Title: Torrefaction of agricultural by-products: Effects of temperature and time on energy yields

item Chiou, Bor-Sen
item Bilbao-Sainz, Cristina
item Valenzuela-Medina, Diana
item Klamczynski, Artur
item Milczarek, Rebecca
item Avena-Bustillos, Roberto
item Du, Wen-Xian
item Glenn, Gregory - Greg
item Imam, Syed
item Orts, William

Submitted to: American Chemical Society Abstracts
Publication Type: Abstract Only
Publication Acceptance Date: 12/6/2013
Publication Date: N/A
Citation: N/A

Interpretive Summary:

Technical Abstract: Agricultural by-products, such as apple, grape, olive, and tomato pomaces as well as almond and walnut shells, were torrefied at different temperatures and times.

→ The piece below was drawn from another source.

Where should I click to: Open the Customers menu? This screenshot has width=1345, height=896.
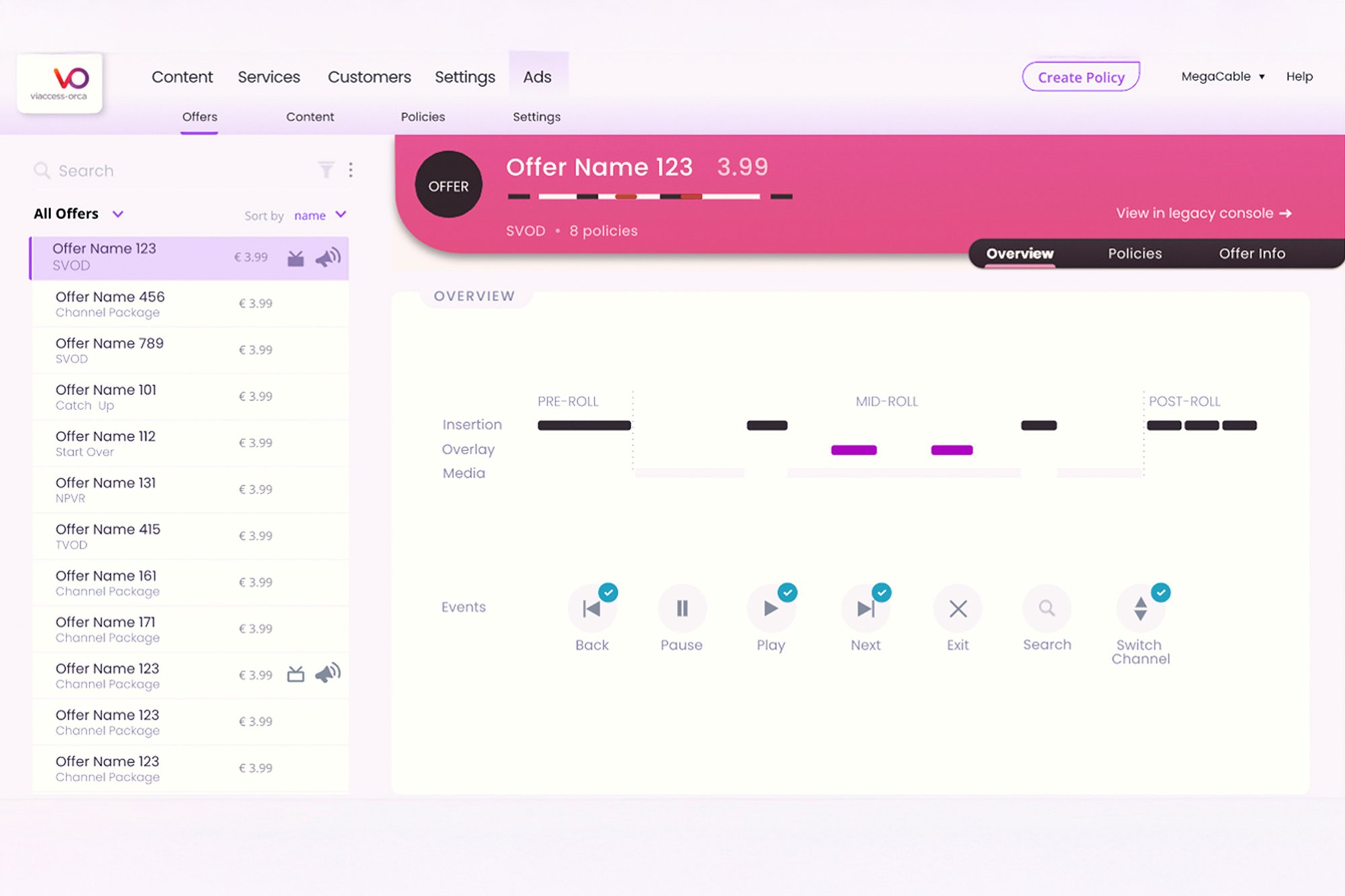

Torrefaction of biomass involves heating in an inert atmosphere to remove volatile components for improved grindability and increased energy density. Raw tomato pomace had the highest gross calorific value due to its high lignin and fat contents. At lower torrefaction temperatures, caloric values generally increased with torrefaction time. However, at higher torrefaction temperatures, caloric values remained relatively constant at different torrefaction times. For almond shells, an increase in torrefaction temperature resulted in lower solid energy yields, but higher caloric values of condensable gases.